Two postures depending on whether the write targets an app, repo, or storage (with a known scope) or the computer’s raw filesystem. Out of the box, Kazzle ships with sensible defaults so the AI works immediately.
CategoryDefaultEffect
Terminal commands* allowAll commands allowed, with exceptions
Browser domains* allowAll domains allowed
File paths (app/repo)allowWrites are scoped, always allowed
File paths (computer)/workspace/* allowOnly workspace paths, everything else blocked
Sensitive patternsblock.env*, .ssh/*, *.pem, *.key blocked everywhere
Destructive toolsaskDelete, deploy, push always need approval
Safety toolsask (always, one-off only)Cannot be auto-approved via “Always allow”
Writes to apps, repos, and storage are allowed by default because their paths are scoped to a known root. Raw computer writes (no scoped target) are restricted to /workspace/*.

Four categories

Terminal commands

Rules match by command prefix. git push matches git push origin main.

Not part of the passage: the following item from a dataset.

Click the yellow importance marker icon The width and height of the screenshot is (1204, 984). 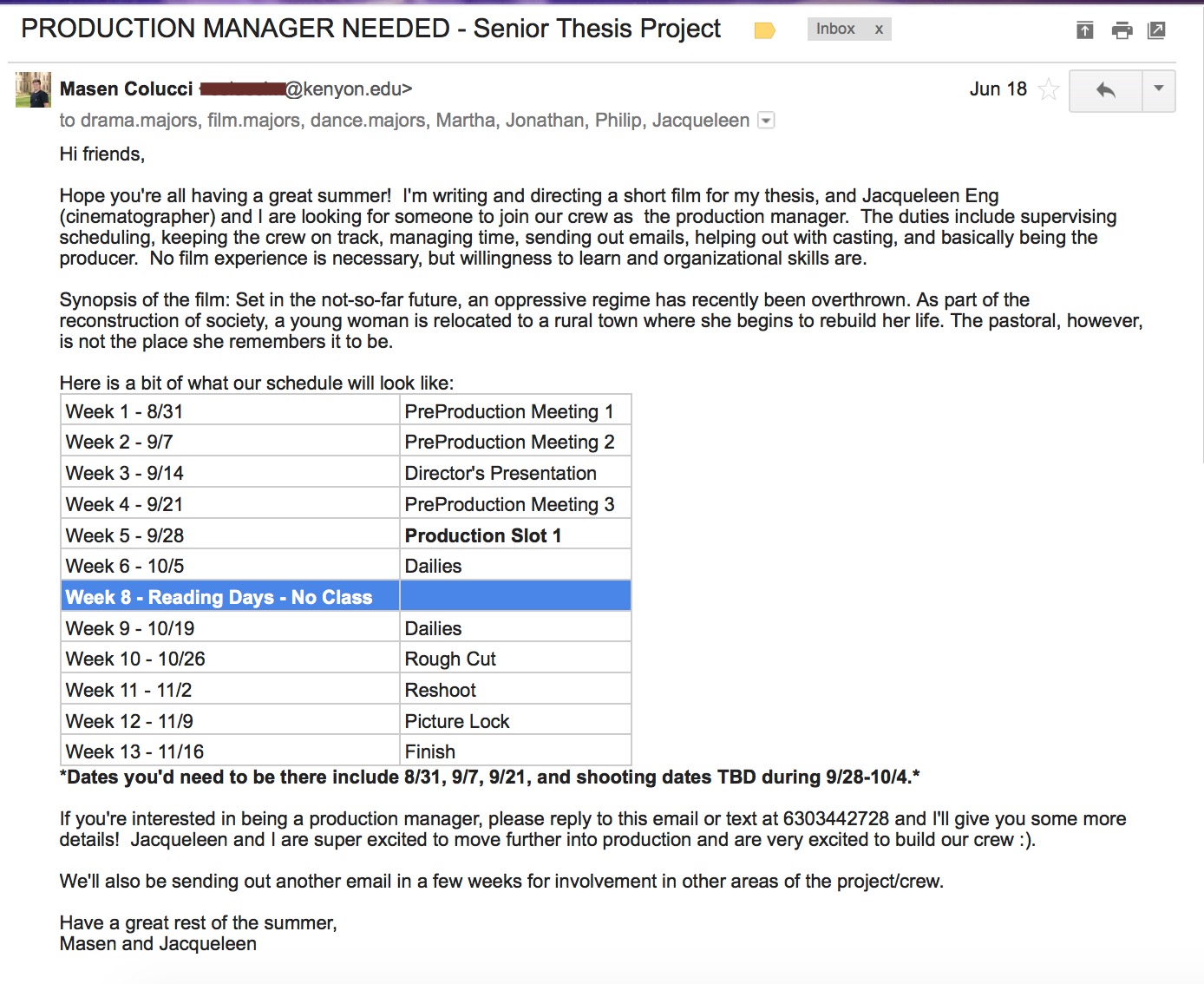click(764, 31)
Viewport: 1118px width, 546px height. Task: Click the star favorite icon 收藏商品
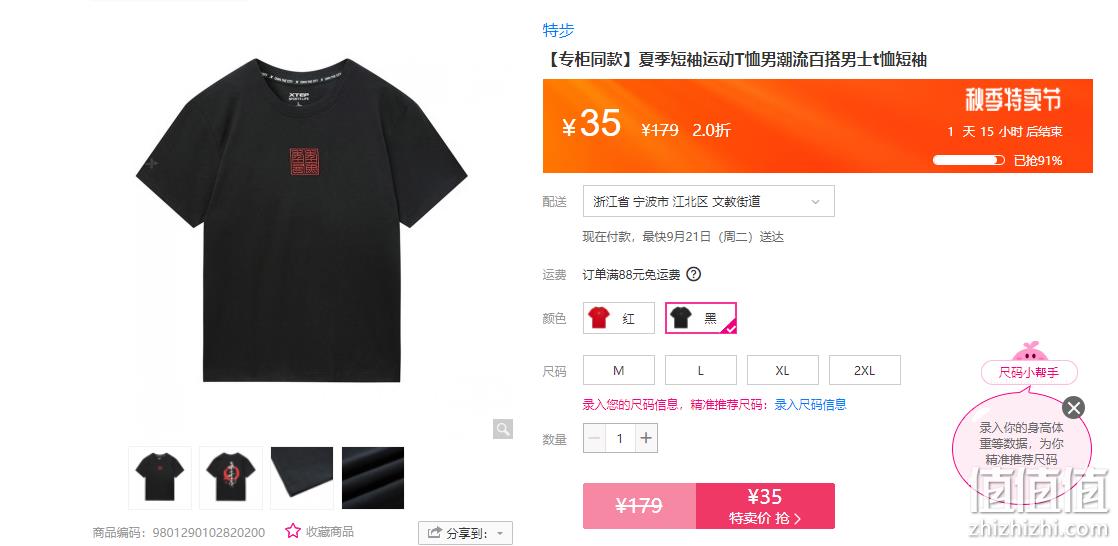pyautogui.click(x=292, y=531)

The wildcard * matches everything. Default exceptions that require approval: git push, sudo, curl, wget. Default block: git push --force.

Browser domains

Rules match by domain. *.github.com matches api.github.com. The wildcard * matches all domains.

File paths

Rules match by glob pattern. /workspace/* matches any file inside workspace. *.pem matches certificate files anywhere. Default blocks: .env*, .ssh/*, *.pem, *.key. These are blocked even inside workspace. File path rules can be scoped to a specific computer. A rule with “All computers” applies everywhere. A rule scoped to one computer only applies when the AI is working on that machine. Computer-specific rules take priority over global ones.

Tool approvals

Individual tools can be set to allow, ask, or block. Destructive tools like app_delete, drive_delete, database_delete, and database_query default to ask.

How rules resolve

When the AI calls a tool, the router finds all matching rules and picks the most specific one. Longer patterns beat shorter ones. If two rules match with equal specificity, deny wins over allow. User-defined rules (from Settings) override defaults with the same pattern.

Configuring

Open Settings > AI Safety to manage rules per space. Add patterns, change policies, scope file paths to specific computers. Changes take effect immediately.